The expected attacks on Lapid, which comes straight out of the Likud’s talking points, and the fact that his name has been mentioned as a witness for the prosecution, likely make him uncomfortable. For Lapid too, the recommendations have turned into an event that requires proper media management to prevent them from affecting the public popularity he has been enjoying up until now.
This raises the following question: How will the recommendations affect the political system? In the first stage, Netanyahu will try to get through the next few days, withstand the first wave of pressure and close ranks.

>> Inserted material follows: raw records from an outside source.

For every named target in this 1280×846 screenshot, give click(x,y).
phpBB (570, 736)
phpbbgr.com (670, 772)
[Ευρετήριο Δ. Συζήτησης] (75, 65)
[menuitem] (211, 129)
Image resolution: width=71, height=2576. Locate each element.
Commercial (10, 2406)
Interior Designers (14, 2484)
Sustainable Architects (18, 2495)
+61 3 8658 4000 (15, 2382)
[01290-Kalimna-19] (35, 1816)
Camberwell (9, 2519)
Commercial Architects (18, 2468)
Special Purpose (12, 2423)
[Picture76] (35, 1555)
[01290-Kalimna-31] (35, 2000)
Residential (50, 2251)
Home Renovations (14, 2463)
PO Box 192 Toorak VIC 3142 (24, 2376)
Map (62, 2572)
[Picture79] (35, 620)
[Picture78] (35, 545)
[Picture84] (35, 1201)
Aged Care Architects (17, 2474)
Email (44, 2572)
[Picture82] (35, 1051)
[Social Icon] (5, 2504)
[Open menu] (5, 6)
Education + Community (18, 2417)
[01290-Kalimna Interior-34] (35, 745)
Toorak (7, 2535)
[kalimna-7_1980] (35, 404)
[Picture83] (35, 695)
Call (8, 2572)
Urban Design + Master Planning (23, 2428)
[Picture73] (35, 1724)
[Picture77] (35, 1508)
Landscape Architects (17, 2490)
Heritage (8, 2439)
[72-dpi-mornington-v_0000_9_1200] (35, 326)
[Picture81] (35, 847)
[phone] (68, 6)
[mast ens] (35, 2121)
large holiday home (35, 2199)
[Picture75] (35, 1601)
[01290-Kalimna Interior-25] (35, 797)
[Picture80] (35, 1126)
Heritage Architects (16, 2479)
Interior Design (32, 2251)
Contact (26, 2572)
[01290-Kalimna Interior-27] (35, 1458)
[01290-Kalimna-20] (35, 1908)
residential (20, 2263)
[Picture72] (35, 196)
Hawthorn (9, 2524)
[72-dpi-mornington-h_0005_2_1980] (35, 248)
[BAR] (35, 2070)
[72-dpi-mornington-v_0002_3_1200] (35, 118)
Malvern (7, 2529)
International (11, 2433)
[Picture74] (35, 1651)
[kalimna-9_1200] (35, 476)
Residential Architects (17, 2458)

Finance Minister Moshe Kahlon, the weak link in the coalition, isn’t interested in elections. He came up with a strategy on the go (“I’m not a demolition contractor”) and would like to wait for the attorney general’s decision. The problem with this plan is that it doesn’t necessarily match Netanyahu's interests.
In the long run, Netanyahu can’t afford to sit down and wait for the attorney general’s decision. If the AG decides to indict him, it will be very hard for him to run an election campaign with such a cloud hanging over his head. If he does go to elections before the AG’s decision, he would be able to win, come back and tell the AG and the public: “You’ve seen it all, you’ve heard it all, you’ve reelected me—now stop bothering me with legal trivialities.”
Like in every political adventure, the maneuver won’t necessarily work in this case. Netanyahu's big problem is that evidence has rules of its own, and these rules are isolated from the voices outside, both those in favor of him and those against him.
In any event, the night of February 13, 2018 will possibly be remembered as the beginning of the political end of the best politician we ever had here: Benjamin Netanyahu.